USING THE INFORMATION →
1. Set down the passage of the HDF5 tutorial below word for word, from "os.mkdir(data_dir)" up to and including "group = f.create_group('/', 'a_group')".
2. In the HDF5 tutorial below, what does PyTables call accessing nodes as attributes on a Python object?

EXTRACT PROVIDED →
- - - - - - -

# Part 1A Structuring Datasets

Goals:
-------

 * How to use a hierarchy to structure datasets inside the same file
 * Use the hierarchy in h5py and PyTables

## Using the Hierarchy

In HDF5, all nodes stem from a root ("/").  The nodes can be either `Groups` or `Datasets` (also know as `Leaves` in PyTables).  `Groups` are the equivalent of directories on a filesystem and can container `Datasets` or other `Groups`.  A `Dataset` is a container for data.

In [1]:
import numpy as np

In [2]:
import os
import shutil
data_dir = "structuring"
if os.path.exists(data_dir):
    shutil.rmtree(data_dir)
os.mkdir(data_dir)

## PyTables

In [28]:
import tables

In [3]:
FILENAME = "%s/layout.h5" % data_dir
f = tables.open_file(FILENAME, "w")
group = f.create_group('/', 'a_group')
group

/a_group (Group) ''
  children := []

Inside this group we can create many datasets:

In [4]:
f.create_array(group, "my_array1", np.arange(10))
f.create_array(group, "my_array2", np.ones(100).reshape(10, 10));

or another group:

In [5]:
f.create_group('/a_group', 'another_group')

/a_group/another_group (Group) ''
  children := []

In [6]:
print(f)

structuring/layout.h5 (File) ''
Last modif.: 'Wed Jun 14 15:48:18 2017'
Object Tree: 
/ (RootGroup) ''
/a_group (Group) ''
/a_group/my_array1 (Array(10,)) ''
/a_group/my_array2 (Array(10, 10)) ''
/a_group/another_group (Group) ''



With that, you can endow your datasets with any hierachy that would fit better to your needs.

### Natural naming

In PyTables, you may access nodes as attributes on a Python object, namely `f.root.a_group.some_data`.  This is known as natural naming.

- - - - - - -

THE DATA →
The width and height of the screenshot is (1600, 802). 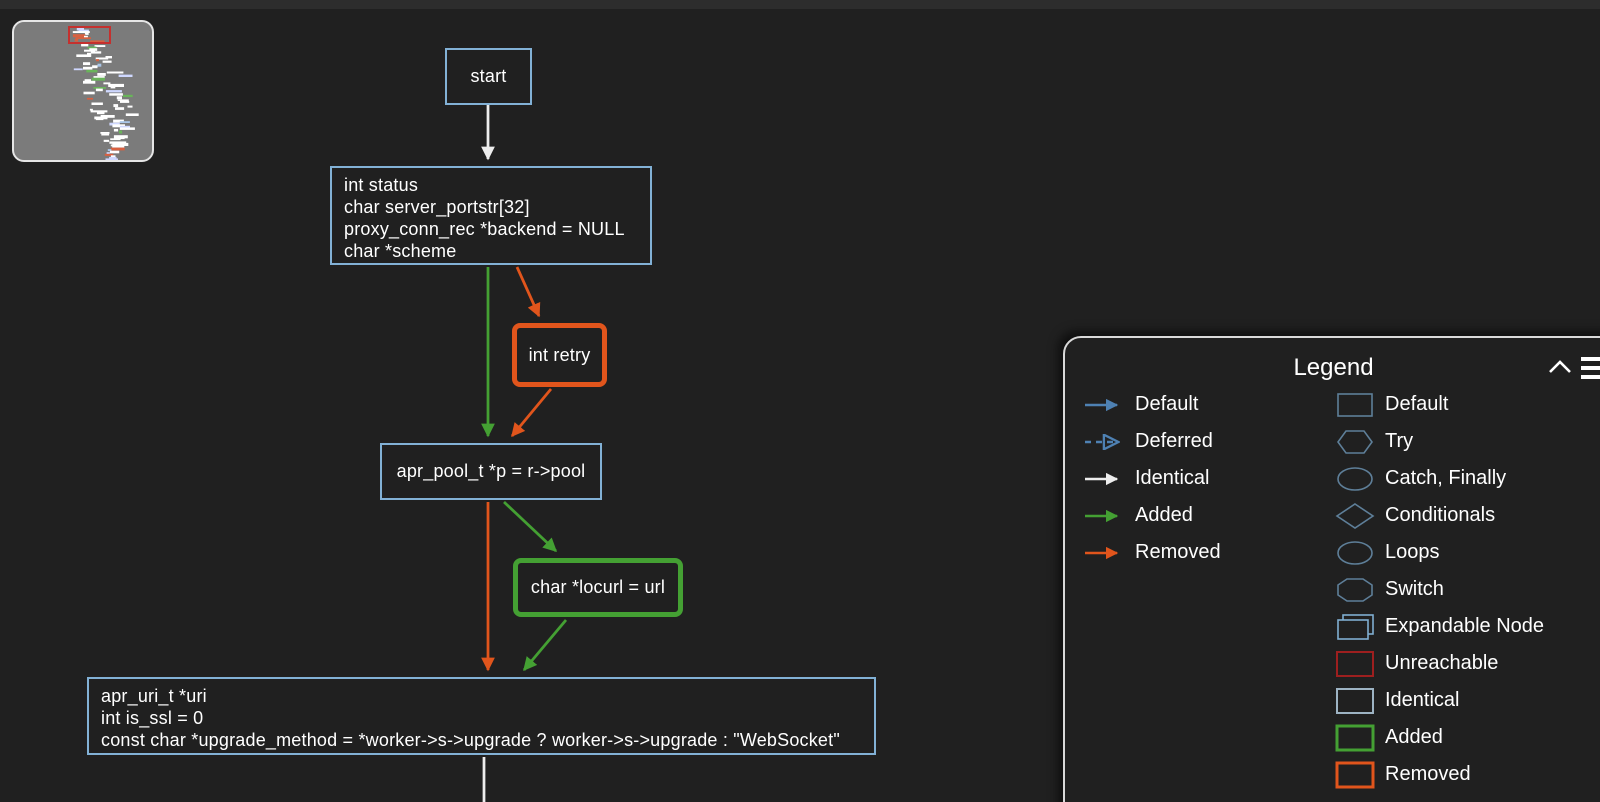 I want to click on legend-menu-button, so click(x=1590, y=368).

- - - - - - -

EXPECTED RESULTS →
1.
os.mkdir(data_dir)

## PyTables

In [28]:
import tables

In [3]:
FILENAME = "%s/layout.h5" % data_dir
f = tables.open_file(FILENAME, "w")
group = f.create_group('/', 'a_group')

2. Natural naming.